======== PAGE EXTRACT

My — very limited — experience of American golden plovers is that they look "different" to golden plovers in subtle ways that add up to "something different" but are individually difficult to nail down. They're longer legged and slightly smaller and they look sandy brown rather than golden brown and the eyestripe's thicker and whiter and I didn't have a hope in Hell of seeing any of those features at this distance with binoculars. So I gave up trying and concentrated on seeing what I could see about 

Looking inland from the bund on Banks Marsh

There were more lapwings, redshanks, shelducks and curlews and more small flocks of starlings billowed up from the marsh and settled down again. A few dunlin could be seen on the pools and a flash of white rump told me there was at least one curlew sandpiper out there. Hundreds of pink-footed geese passed overhead, mostly in small skeins of a dozen or so, a few skeins had more than fifty birds. Swallows zipped by in ones and twos. Meadow pipits and linnets flitted about and wrens chunnered from the depths of the bund's landward bank. Common darters patrolled the banks and migrant hawkers quartered the nettle beds on its sides. There was plenty for them to be after, I was being nibbled to bits by mosquitos.

Suddenly all Hell broke loose. All the waders were up, as were the black-headed gulls. All the ducks — wigeon, teal, mallard and shelduck — took flight then immediately took to the pools. I'd seriously underestimated the golden plovers, I'd had them counted in dozens and there were at least two flocks in their hundreds billowing about with the starlings and lapwings. Then I noticed something. In this rather dull light the underwings of the golden plovers varied from bright white to pale grey depending on how the light struck them. Except one bird. It's underwing never got any lighter than a rather dirty dove grey. I lost it as the flock wheeled and turned but picked it up surprisingly quickly when it wheeled back to the front of the mêlée. In every other respect at this distance it was a golden plover but it had a grey underwing. Which is how American golden plover became number 200 on the year list. 

The peregrine that had caused all the panic made one last pass through the crowd and headed inland. It was a very dark-looking young bird. The waders settled and somehow those two large flocks of plovers disappeared into the landscape.

================

_TASKS TO COMPLETE:_
1. Summarize the birding account in two sentences.
2. Answer these questions from the birding account:
(a) How many birds were in the largest skeins of pink-footed geese?
(b) What showed the writer that at least one curlew sandpiper was on the marsh?
(c) Where did the peregrine go after its last pass through the crowd?
3. From the birding account, print the passage that begins at the words "There were more" and ends after "bits by mosquitos.".

======== MATERIAL PROVIDED

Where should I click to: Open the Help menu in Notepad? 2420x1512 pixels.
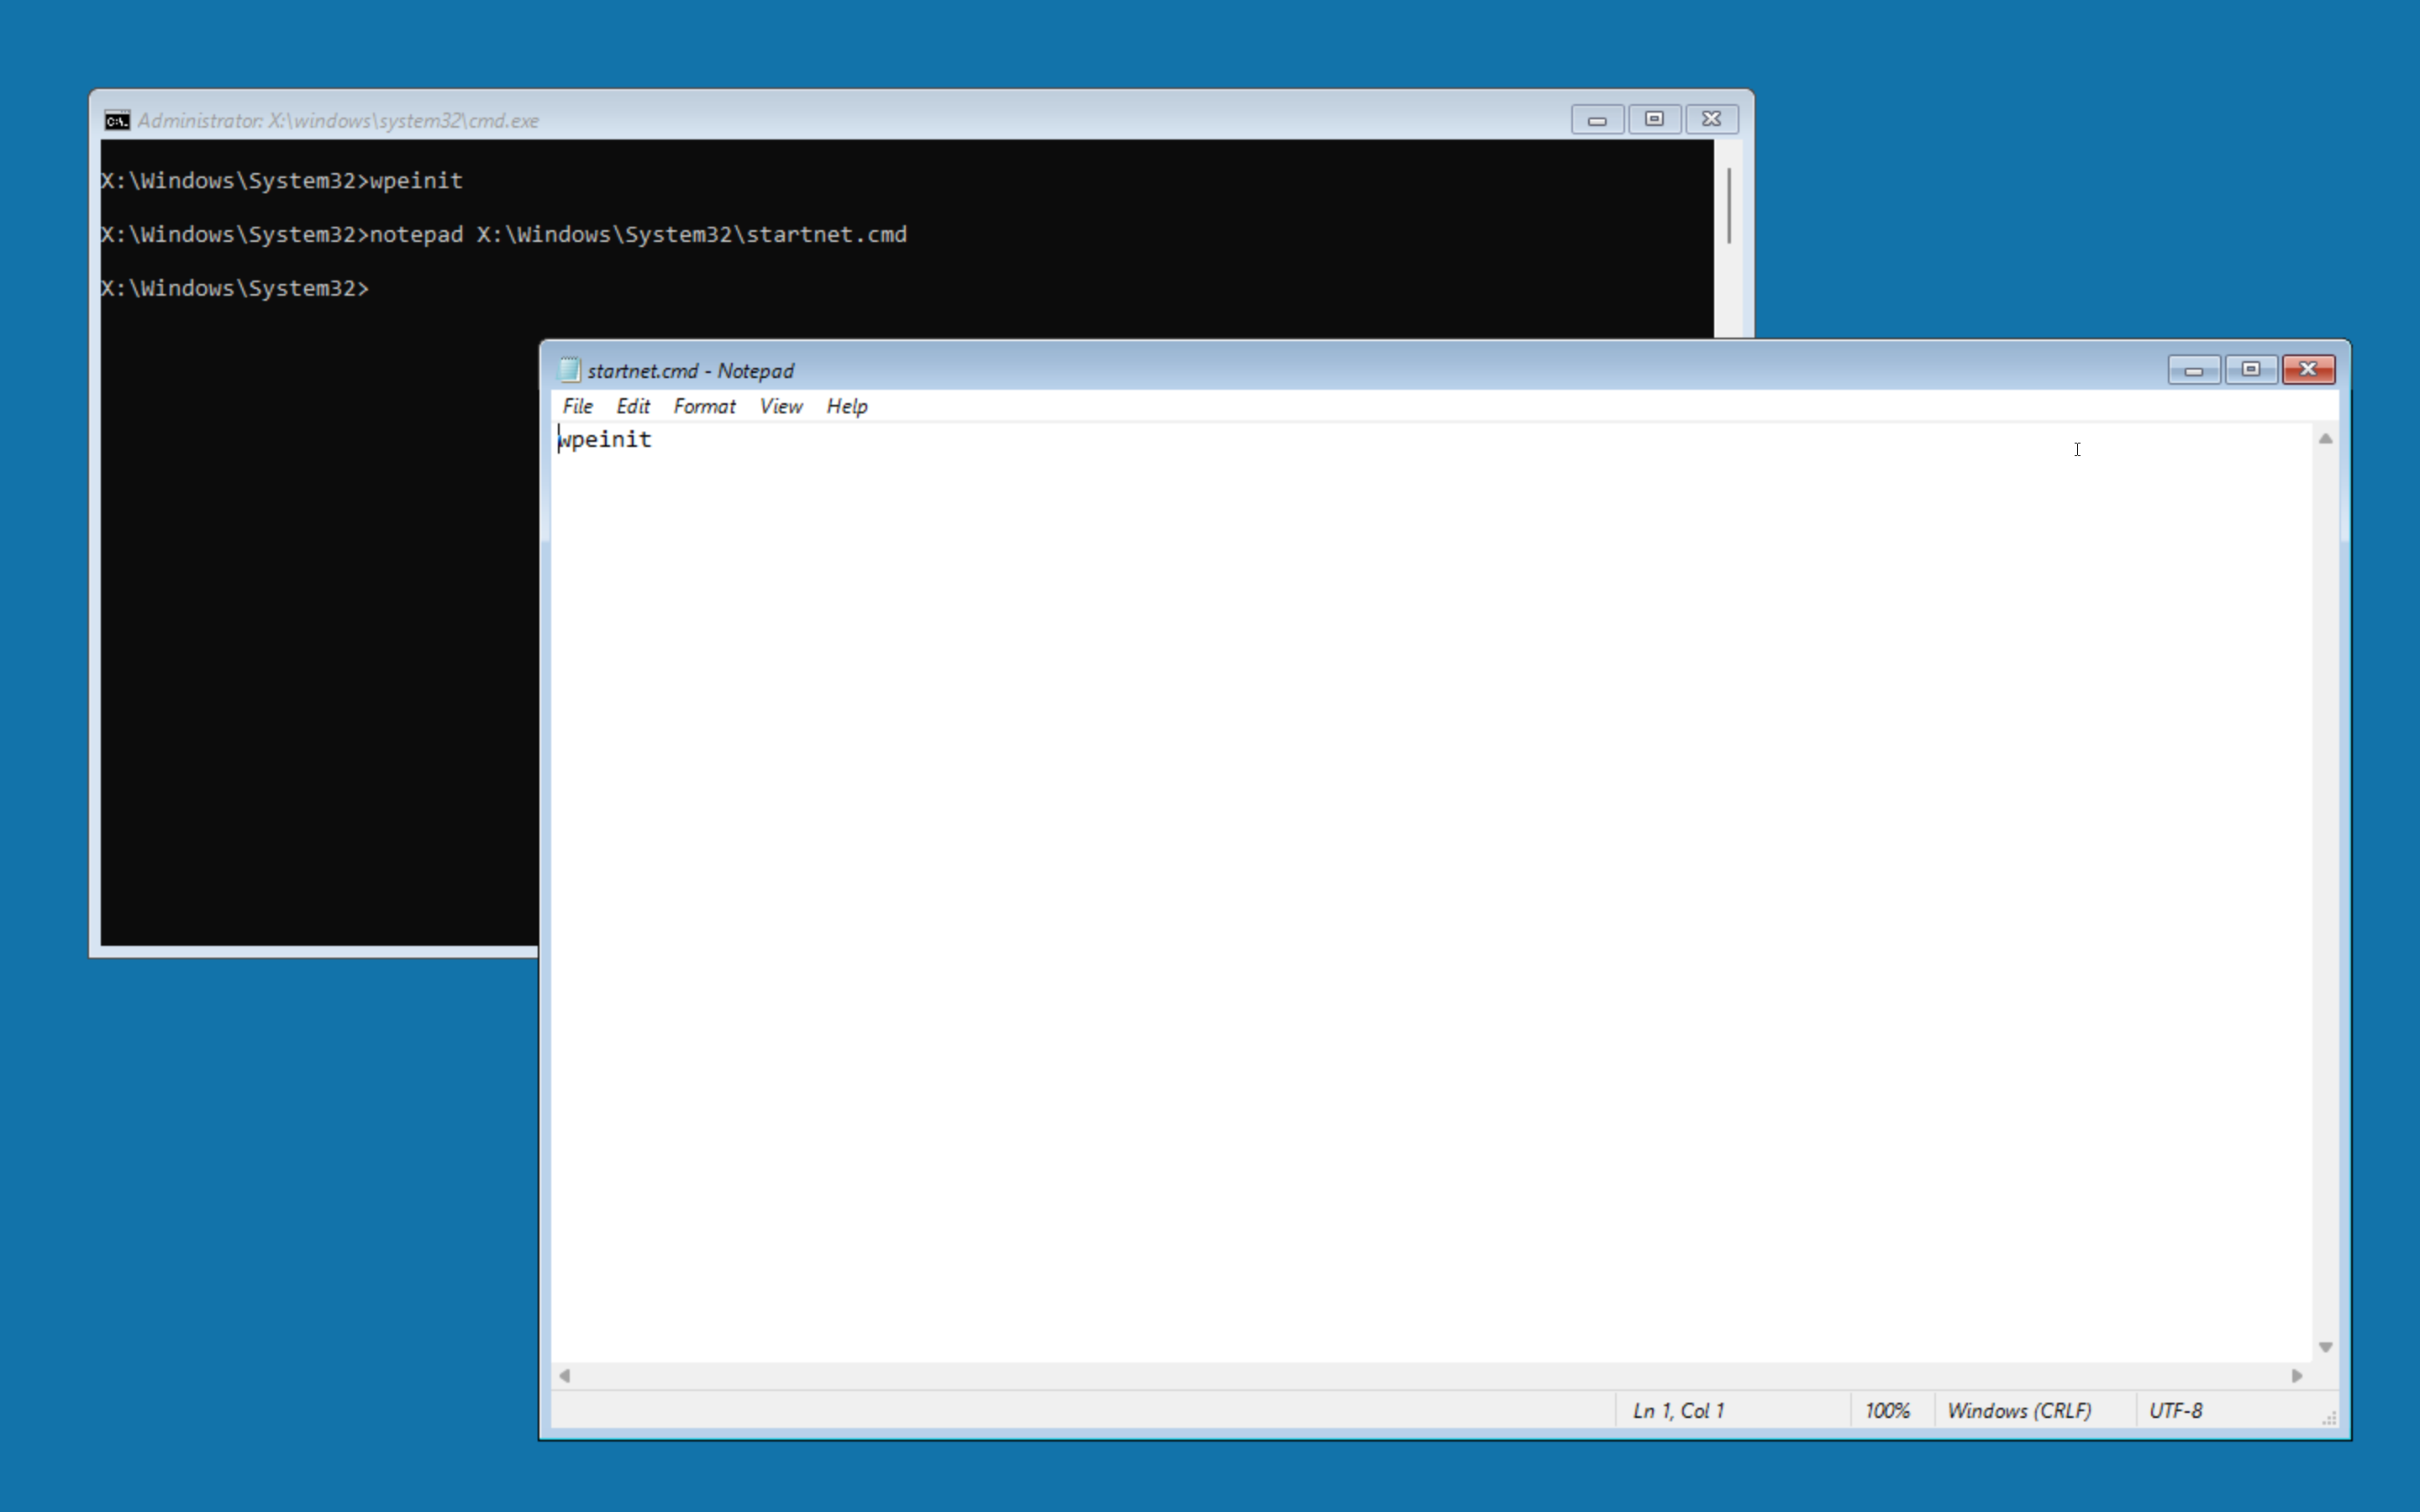coord(846,406)
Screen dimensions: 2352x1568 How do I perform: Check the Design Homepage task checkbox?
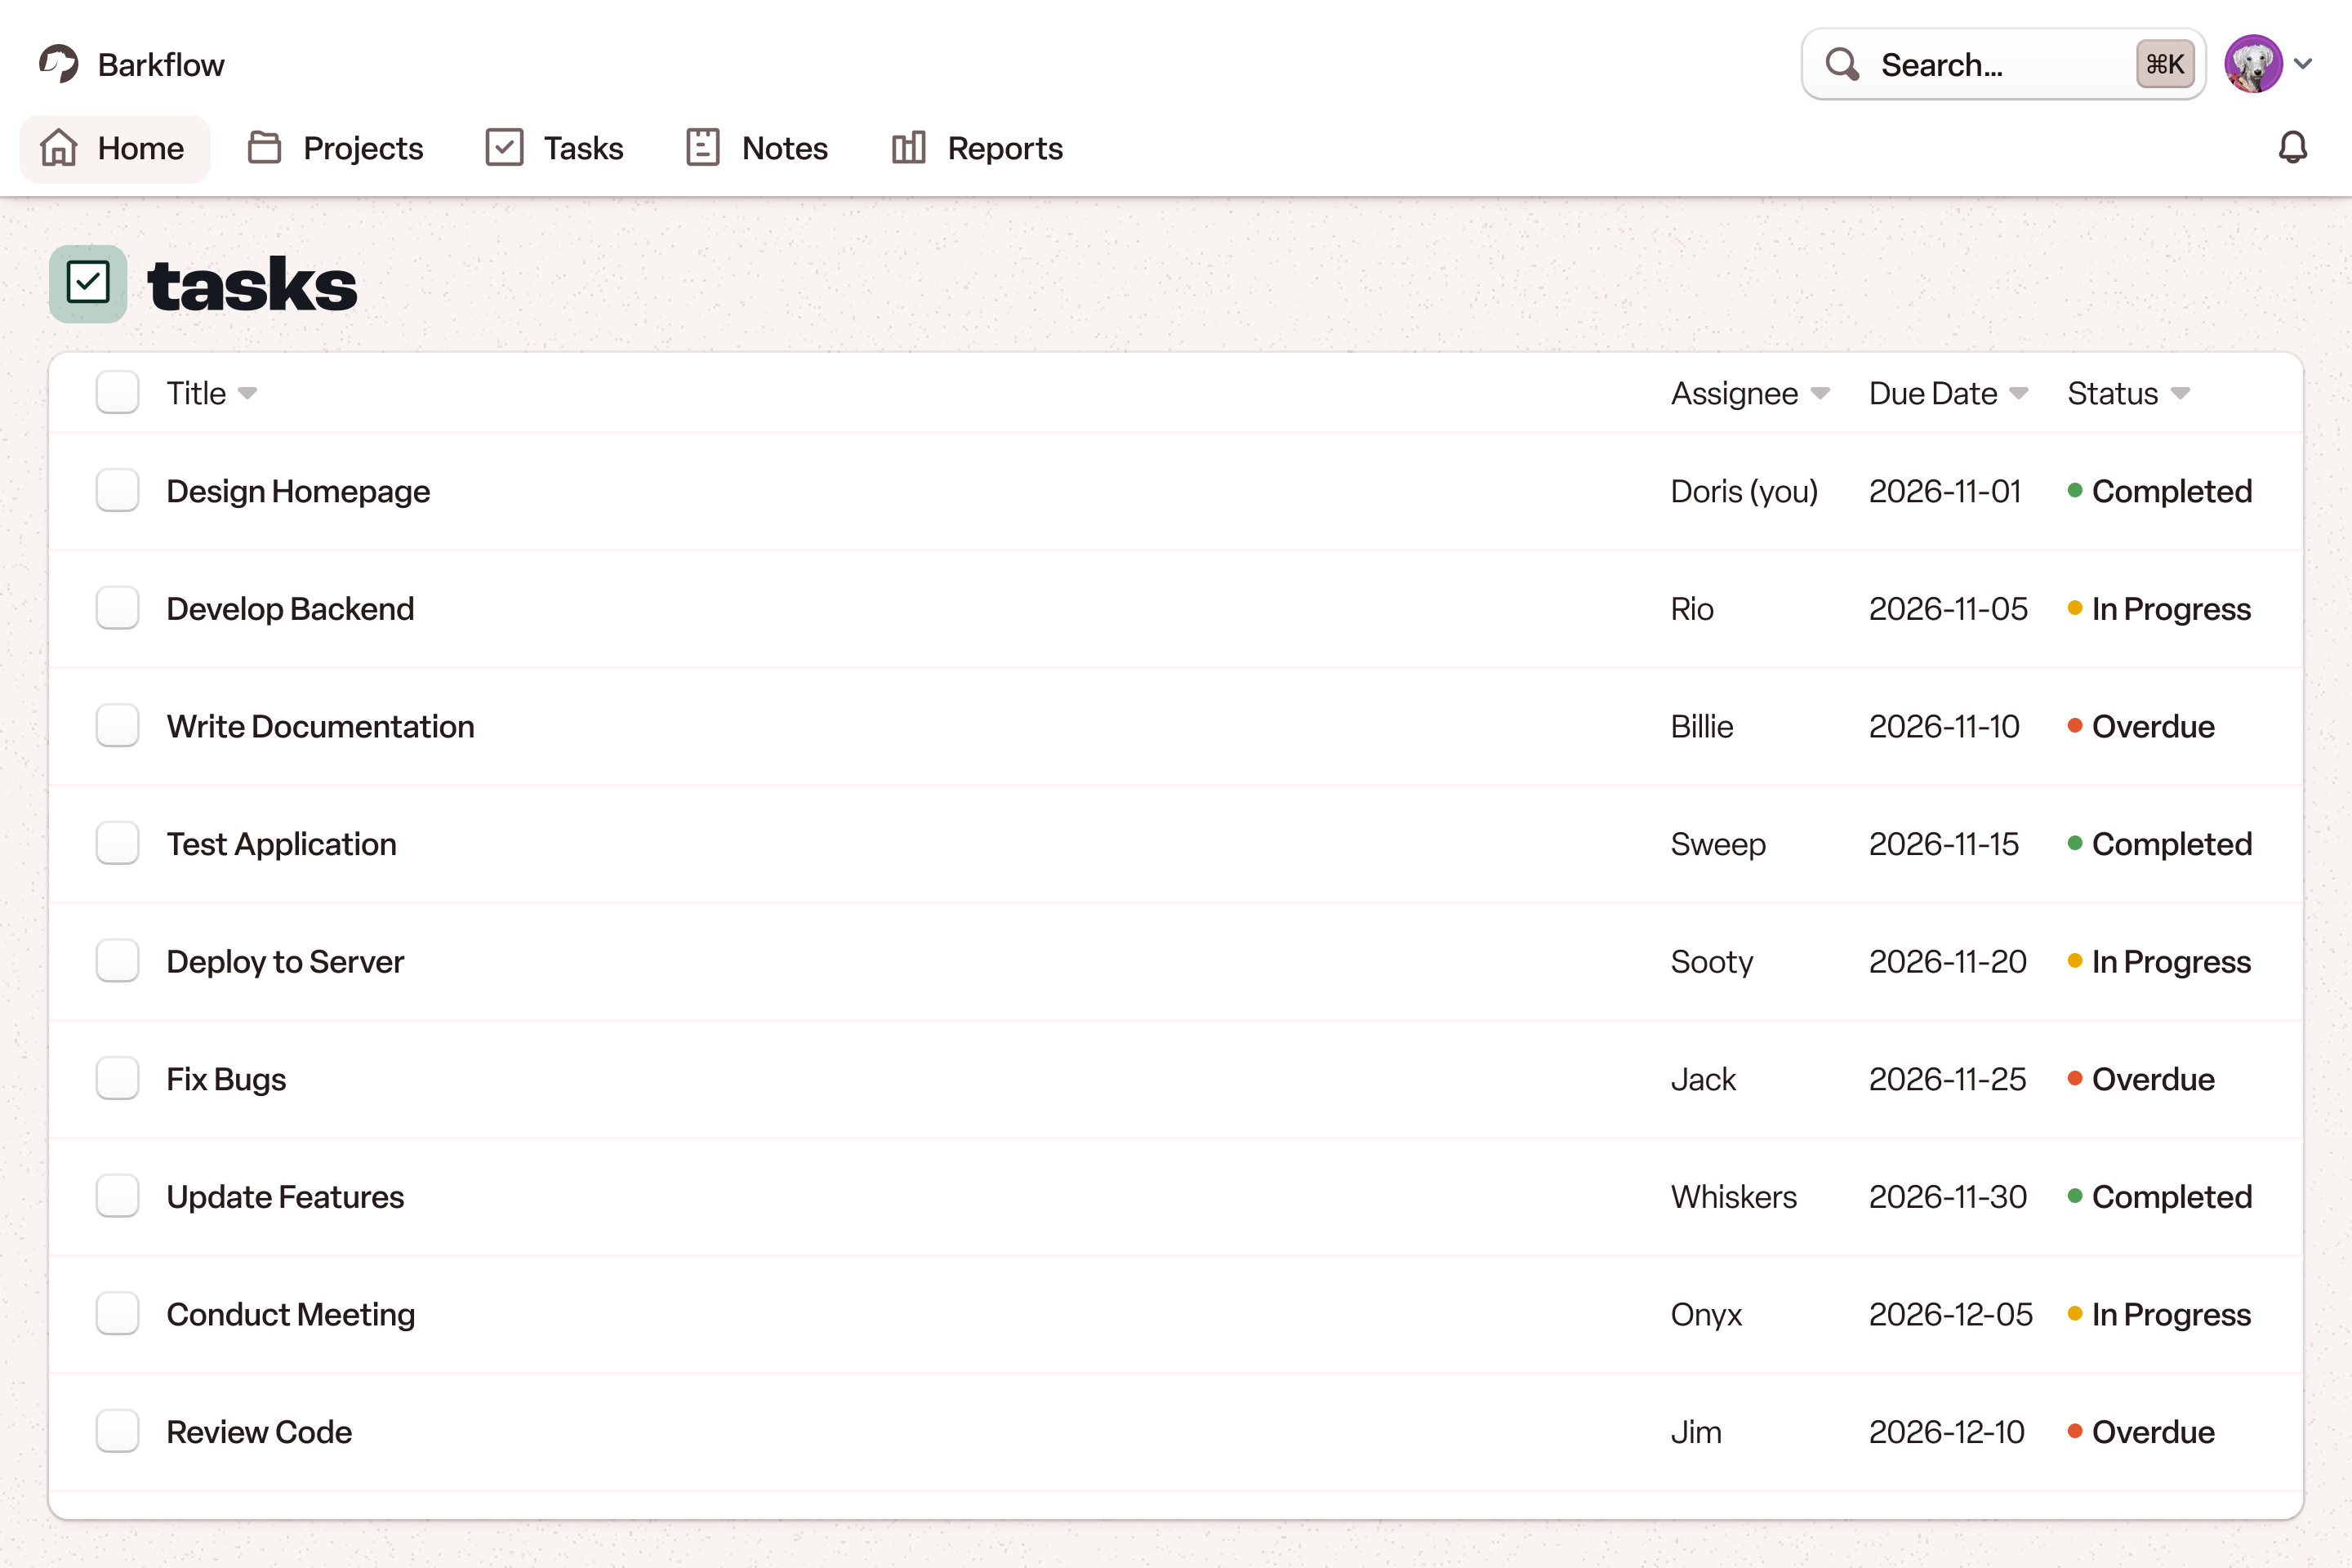pos(117,491)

================

_WORKED ANSWERS:_
1. From the bund on Banks Marsh, the writer watched lapwings, redshanks, curlews, pink-footed geese and much else, but could not make out an American golden plover's distinguishing features at that distance. When a young peregrine sent all the birds up, one plover among flocks in their hundreds showed a dirty dove-grey underwing rather than a white or pale grey one, and it became number 200 on the year list as an American golden plover.

2.
(a) More than fifty.
(b) A flash of white rump.
(c) It headed inland.

3.
There were more lapwings, redshanks, shelducks and curlews and more small flocks of starlings billowed up from the marsh and settled down again. A few dunlin could be seen on the pools and a flash of white rump told me there was at least one curlew sandpiper out there. Hundreds of pink-footed geese passed overhead, mostly in small skeins of a dozen or so, a few skeins had more than fifty birds. Swallows zipped by in ones and twos. Meadow pipits and linnets flitted about and wrens chunnered from the depths of the bund's landward bank. Common darters patrolled the banks and migrant hawkers quartered the nettle beds on its sides. There was plenty for them to be after, I was being nibbled to bits by mosquitos.